__TASK__
Take the data below and copy exactly the lines starting at the one with "Task: Open the Activity pulse link" and finishing at the one with "The image size is (739, 463).", both included.
-*-
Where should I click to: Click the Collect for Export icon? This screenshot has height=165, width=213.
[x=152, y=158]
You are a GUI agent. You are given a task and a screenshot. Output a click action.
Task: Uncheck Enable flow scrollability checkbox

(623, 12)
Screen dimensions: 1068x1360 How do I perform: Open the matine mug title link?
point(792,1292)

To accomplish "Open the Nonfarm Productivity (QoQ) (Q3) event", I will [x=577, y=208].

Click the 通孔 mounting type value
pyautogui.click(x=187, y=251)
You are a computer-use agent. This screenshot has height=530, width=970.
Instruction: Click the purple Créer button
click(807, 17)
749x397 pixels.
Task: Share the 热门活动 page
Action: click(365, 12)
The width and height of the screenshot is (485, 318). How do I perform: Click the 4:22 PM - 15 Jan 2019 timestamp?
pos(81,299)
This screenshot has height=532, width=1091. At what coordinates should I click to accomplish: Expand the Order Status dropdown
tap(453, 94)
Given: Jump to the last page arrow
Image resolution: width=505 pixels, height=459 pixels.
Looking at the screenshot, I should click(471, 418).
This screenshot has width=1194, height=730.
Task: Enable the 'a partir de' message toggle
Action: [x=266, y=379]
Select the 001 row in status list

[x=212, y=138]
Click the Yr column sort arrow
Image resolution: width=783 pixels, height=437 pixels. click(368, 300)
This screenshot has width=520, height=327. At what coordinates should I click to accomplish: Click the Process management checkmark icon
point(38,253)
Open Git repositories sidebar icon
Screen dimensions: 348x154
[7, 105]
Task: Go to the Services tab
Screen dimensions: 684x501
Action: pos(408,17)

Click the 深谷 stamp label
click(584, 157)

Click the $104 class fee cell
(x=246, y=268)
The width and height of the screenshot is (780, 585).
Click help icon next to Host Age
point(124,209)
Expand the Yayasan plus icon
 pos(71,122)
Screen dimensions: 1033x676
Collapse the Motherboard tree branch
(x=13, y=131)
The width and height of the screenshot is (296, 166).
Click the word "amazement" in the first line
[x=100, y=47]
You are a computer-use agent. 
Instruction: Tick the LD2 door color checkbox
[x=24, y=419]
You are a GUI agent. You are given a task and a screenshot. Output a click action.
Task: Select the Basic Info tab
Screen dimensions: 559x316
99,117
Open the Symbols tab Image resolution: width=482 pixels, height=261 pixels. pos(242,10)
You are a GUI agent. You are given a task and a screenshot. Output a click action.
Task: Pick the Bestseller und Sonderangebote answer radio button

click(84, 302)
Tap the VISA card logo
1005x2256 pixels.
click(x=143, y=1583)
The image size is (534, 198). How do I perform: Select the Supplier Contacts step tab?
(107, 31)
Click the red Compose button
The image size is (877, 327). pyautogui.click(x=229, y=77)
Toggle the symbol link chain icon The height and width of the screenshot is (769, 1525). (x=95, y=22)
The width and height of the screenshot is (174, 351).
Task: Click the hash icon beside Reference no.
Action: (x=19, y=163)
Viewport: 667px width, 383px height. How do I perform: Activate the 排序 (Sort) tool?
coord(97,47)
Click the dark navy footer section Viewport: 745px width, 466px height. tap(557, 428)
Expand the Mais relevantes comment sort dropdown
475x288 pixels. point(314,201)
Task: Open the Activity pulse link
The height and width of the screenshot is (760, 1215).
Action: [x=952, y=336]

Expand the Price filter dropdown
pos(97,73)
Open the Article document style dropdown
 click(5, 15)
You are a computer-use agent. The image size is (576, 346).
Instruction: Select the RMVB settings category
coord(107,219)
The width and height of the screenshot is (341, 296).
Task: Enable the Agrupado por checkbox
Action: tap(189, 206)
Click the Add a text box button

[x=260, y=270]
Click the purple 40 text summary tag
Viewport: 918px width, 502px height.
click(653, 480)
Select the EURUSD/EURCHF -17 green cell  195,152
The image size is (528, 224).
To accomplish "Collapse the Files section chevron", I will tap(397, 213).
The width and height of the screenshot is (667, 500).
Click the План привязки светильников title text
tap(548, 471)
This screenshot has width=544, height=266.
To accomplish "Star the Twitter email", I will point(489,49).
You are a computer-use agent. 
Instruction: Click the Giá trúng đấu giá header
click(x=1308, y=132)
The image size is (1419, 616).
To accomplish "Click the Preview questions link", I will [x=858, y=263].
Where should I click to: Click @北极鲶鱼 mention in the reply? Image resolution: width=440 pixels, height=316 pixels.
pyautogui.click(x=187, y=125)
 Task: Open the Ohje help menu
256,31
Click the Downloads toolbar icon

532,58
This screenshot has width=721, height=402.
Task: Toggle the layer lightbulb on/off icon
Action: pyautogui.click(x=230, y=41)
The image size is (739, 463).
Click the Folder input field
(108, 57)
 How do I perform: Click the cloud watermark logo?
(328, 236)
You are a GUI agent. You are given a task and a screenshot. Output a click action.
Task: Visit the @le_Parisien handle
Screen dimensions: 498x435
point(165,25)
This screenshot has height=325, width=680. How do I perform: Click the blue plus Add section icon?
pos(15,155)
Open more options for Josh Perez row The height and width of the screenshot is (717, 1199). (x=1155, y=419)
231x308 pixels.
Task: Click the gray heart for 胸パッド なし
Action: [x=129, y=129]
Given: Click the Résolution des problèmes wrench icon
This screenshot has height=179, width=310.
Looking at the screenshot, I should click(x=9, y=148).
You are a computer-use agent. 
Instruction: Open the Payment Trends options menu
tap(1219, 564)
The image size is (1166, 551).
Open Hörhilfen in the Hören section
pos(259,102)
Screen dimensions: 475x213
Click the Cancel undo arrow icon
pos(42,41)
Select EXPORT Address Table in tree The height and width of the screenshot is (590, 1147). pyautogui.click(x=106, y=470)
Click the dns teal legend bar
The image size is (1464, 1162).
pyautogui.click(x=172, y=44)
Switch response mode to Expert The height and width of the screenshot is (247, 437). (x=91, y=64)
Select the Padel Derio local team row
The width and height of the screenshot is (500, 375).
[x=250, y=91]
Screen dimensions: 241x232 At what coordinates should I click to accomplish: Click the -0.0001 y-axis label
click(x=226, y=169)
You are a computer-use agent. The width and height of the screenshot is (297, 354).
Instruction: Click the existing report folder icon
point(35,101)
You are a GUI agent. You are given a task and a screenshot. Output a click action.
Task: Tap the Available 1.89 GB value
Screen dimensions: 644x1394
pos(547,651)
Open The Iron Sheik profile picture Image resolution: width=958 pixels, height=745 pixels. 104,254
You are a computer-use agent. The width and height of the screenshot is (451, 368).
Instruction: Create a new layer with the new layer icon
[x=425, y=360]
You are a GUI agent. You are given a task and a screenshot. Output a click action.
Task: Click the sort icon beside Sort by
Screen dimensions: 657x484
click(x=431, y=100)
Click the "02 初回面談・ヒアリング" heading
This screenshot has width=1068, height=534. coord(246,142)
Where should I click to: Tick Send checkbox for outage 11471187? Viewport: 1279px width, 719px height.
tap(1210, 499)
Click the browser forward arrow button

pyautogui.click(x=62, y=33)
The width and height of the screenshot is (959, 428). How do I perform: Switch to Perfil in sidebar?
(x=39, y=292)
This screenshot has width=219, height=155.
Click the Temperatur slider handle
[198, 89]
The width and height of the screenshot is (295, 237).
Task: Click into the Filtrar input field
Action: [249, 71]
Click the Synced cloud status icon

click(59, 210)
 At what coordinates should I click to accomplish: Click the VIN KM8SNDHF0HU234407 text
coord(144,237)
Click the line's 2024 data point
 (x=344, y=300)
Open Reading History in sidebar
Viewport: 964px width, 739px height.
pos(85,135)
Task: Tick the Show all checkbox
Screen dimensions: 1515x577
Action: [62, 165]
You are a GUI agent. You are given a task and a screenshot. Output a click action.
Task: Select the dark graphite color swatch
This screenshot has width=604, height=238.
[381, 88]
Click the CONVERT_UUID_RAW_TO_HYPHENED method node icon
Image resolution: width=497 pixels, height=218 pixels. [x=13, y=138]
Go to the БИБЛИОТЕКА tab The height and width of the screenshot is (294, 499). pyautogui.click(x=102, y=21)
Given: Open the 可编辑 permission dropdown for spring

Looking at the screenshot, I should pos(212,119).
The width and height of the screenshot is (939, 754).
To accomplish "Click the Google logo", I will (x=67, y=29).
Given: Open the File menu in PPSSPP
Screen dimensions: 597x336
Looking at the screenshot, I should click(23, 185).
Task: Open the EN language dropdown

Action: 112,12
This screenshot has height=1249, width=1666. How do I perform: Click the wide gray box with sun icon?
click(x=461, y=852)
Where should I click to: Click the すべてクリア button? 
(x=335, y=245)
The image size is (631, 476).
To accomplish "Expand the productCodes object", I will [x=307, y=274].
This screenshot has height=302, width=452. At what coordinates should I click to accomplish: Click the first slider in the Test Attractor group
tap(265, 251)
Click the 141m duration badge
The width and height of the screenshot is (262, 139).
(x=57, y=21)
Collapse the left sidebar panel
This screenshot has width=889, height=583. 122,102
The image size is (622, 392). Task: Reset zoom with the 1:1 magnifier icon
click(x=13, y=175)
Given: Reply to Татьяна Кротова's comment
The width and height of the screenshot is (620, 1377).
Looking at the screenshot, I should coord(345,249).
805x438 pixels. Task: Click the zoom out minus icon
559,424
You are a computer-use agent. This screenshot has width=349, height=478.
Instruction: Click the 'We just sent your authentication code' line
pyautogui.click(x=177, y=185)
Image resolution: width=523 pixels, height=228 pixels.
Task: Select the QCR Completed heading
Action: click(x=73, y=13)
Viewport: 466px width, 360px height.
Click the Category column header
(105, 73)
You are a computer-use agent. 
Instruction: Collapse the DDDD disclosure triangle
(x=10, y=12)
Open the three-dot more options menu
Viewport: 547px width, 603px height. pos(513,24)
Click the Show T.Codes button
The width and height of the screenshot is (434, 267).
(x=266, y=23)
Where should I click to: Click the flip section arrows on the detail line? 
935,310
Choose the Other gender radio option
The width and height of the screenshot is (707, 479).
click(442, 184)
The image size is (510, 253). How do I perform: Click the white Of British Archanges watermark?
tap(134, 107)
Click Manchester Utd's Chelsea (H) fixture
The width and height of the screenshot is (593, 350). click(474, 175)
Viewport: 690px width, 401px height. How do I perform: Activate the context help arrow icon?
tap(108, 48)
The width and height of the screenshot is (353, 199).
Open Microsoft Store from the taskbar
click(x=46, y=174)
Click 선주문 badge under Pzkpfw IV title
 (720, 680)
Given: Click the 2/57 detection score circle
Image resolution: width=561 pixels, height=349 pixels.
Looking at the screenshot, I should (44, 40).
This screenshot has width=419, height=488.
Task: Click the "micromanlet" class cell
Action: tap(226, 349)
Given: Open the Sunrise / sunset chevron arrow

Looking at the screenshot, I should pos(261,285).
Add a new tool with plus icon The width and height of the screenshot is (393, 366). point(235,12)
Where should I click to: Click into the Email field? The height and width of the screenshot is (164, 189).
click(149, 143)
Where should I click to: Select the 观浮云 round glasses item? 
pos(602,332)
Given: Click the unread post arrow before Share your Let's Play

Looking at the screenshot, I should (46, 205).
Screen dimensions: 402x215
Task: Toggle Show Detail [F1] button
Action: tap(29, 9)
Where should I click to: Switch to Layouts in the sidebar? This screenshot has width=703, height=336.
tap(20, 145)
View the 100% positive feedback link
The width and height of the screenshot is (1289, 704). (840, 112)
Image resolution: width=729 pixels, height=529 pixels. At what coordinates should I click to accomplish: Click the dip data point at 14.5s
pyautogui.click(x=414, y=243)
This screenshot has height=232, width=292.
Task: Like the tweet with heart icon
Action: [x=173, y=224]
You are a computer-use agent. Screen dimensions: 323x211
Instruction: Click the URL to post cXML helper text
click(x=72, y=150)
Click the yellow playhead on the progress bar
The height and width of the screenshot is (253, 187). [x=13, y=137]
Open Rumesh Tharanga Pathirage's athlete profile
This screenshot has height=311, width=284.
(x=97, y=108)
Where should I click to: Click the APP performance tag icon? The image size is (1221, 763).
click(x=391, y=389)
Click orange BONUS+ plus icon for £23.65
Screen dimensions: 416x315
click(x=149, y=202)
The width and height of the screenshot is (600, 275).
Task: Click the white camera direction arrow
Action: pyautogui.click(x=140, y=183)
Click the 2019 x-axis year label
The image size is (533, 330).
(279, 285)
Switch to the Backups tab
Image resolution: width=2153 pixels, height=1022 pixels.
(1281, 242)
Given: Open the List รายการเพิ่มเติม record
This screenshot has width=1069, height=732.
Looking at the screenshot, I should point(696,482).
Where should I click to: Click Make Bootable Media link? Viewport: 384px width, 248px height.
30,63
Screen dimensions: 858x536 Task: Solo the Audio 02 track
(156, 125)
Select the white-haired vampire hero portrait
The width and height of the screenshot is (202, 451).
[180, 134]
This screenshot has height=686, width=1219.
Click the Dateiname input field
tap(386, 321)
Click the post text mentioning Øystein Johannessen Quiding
-*-
__ANSWER BELOW__
Task: Open the Activity pulse link
The height and width of the screenshot is (760, 1215).
Action: [x=952, y=336]

Expand the Price filter dropdown
pos(97,73)
Open the Article document style dropdown
 click(5, 15)
You are a computer-use agent. The image size is (576, 346).
Instruction: Select the RMVB settings category
coord(107,219)
The width and height of the screenshot is (341, 296).
Task: Enable the Agrupado por checkbox
Action: tap(189, 206)
Click the Add a text box button

[x=260, y=270]
Click the purple 40 text summary tag
Viewport: 918px width, 502px height.
click(653, 480)
Select the EURUSD/EURCHF -17 green cell  195,152
The image size is (528, 224).
To accomplish "Collapse the Files section chevron", I will tap(397, 213).
The width and height of the screenshot is (667, 500).
Click the План привязки светильников title text
tap(548, 471)
This screenshot has width=544, height=266.
To accomplish "Star the Twitter email", I will point(489,49).
You are a computer-use agent. 
Instruction: Click the Giá trúng đấu giá header
click(x=1308, y=132)
The image size is (1419, 616).
To accomplish "Click the Preview questions link", I will [x=858, y=263].
Where should I click to: Click @北极鲶鱼 mention in the reply? Image resolution: width=440 pixels, height=316 pixels.
pyautogui.click(x=187, y=125)
 Task: Open the Ohje help menu
256,31
Click the Downloads toolbar icon

532,58
This screenshot has width=721, height=402.
Task: Toggle the layer lightbulb on/off icon
Action: pyautogui.click(x=230, y=41)
The image size is (739, 463).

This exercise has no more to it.